2.2創建axi4-lite-master總線接口IP
新建fpga工程,過程省略
新建完成工程後,單擊菜單欄Tools->Create and Package New IP,開始創建一個AXI4-Lite接口總線IP
選擇使用vivado自帶的AXI總線模板創建一個AXI4-Lite接口IP
設置IP的名字爲maxi_lite
模板支持3中協議,分別是AXI4-Full AXI4-Lite AXI4-Stream
總線包括Master和Slave兩種模式,這裏選擇Slave模式
這裏選擇Verify Peripheral IP using AXI4 VIP 可以對AXI4-Lite快速驗證
單擊Finish 後展開VIVADO自動產生的demo,單擊Block Design的工程,可以看到如下2個IP。其中maxi_lite_0就是我們自定義的IP,另外一個slave_0是用來驗證maxi_lite_0正確性。
採用默認地址分配即可
繼續站看代碼看看裏面有什麼東西
路徑uisrc/03_ip/ maxi_lite_1.0/hdl路徑下的maxi_lite_v1_0_M00_AXI.v就是我們的源碼。另外一個maxi_lite_v1_0.v是軟件產生了一個接口文件,如果我們自己定義IP可有可無。
2.3程序分析
axi總線信號的關鍵無非是地址和數據,而寫地址的有效取決於AXI_AWVALID和AXI_AWREADY,寫數據的有效取決於S_AXI_WVALID和S_AXI_WREADY。同理,讀地址的有效取決於AXI_ARVALID和AXI_ARREADY,讀數據的有效取決於S_AXI_RVALID和S_AXI_RREADY。所以以下代碼的閱讀分析注意也是圍繞以上4個信號的有效時序。
以下程序我們把關鍵信號的代碼拆分閱讀
1:產生初始化信號
| always @(posedge M_AXI_ACLK) begin // Initiates AXI transaction delay if (M_AXI_ARESETN == 0 ) begin init_txn_ff <= 1'b0; init_txn_ff2 <= 1'b0; end else begin init_txn_ff <= INIT_AXI_TXN; init_txn_ff2 <= init_txn_ff; end end |
2:axi-lite-master的axi_awvalid
當start_single_write有效,開始一次寫傳輸,設置axi_awvalid有效。

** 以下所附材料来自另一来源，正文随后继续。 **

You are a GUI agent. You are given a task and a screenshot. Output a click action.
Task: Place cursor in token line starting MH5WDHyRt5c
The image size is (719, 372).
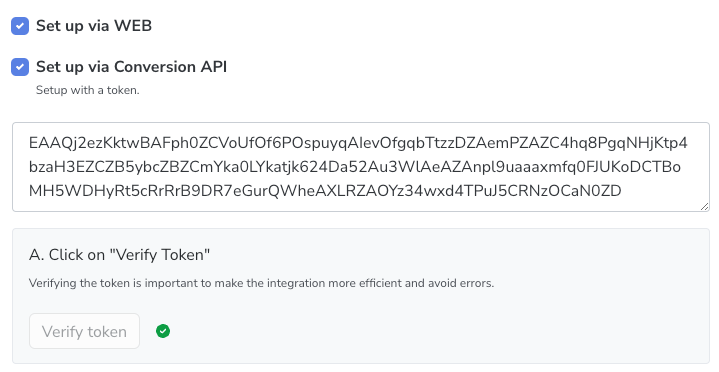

| always @(posedge M_AXI_ACLK) begin //Only VALID signals must be deasserted during reset per AXI spec //Consider inverting then registering active-low reset for higher fmax if (M_AXI_ARESETN == 0 || init_txn_pulse == 1'b1) begin axi_awvalid <= 1'b0; end //Signal a new address/data command is available by user logic else begin if (start_single_write) begin axi_awvalid <= 1'b1; end //Address accepted by interconnect/slave (issue of M_AXI_AWREADY by slave) else if (M_AXI_AWREADY && axi_awvalid) begin axi_awvalid <= 1'b0; end end end |
3:axi-lite-slave的axi_awaddr
| always @(posedge M_AXI_ACLK) begin if (M_AXI_ARESETN == 0 || init_txn_pulse == 1'b1) begin axi_awaddr <= 0; end // Signals a new write address/ write data is // available by user logic else if (M_AXI_AWREADY && axi_awvalid) begin axi_awaddr <= axi_awaddr + 32'h00000004;
end end |
4:axi-lite-master的axi_wvalid
當M_AXI_WREADY && axi_wvalid同時有效的時候,數據纔是有效的,對於axi-lite_master接口,M_AXI_WREADY && axi_wvalid同時有效的時間窗口是一個時鐘週期。
| always @(posedge M_AXI_ACLK) begin if (M_AXI_ARESETN == 0 || init_txn_pulse == 1'b1) begin axi_wvalid <= 1'b0; end //Signal a new address/data command is available by user logic else if (start_single_write) begin axi_wvalid <= 1'b1; end //Data accepted by interconnect/slave (issue of M_AXI_WREADY by slave) else if (M_AXI_WREADY && axi_wvalid) begin axi_wvalid <= 1'b0; end end |
5:axi-lite-master的axi_wdata
產生寫測試用的測試數據
| always @(posedge M_AXI_ACLK) begin if (M_AXI_ARESETN == 0 || init_txn_pulse == 1'b1 ) begin axi_wdata <= C_M_START_DATA_VALUE; end // Signals a new write address/ write data is // available by user logic else if (M_AXI_WREADY && axi_wvalid) begin axi_wdata <= C_M_START_DATA_VALUE + write_index; end end |
6:寫次數記錄write_index計數器
這個demo中以start_single_wirte信號作爲統計的,如果我們完全自定axi-lite_master代碼可以自行優化,可以寫出更好的代碼。我們這裏是用vivado模板產生的代碼主要線教會大家如何使用現有的手段和軟件工具學習axi4總線。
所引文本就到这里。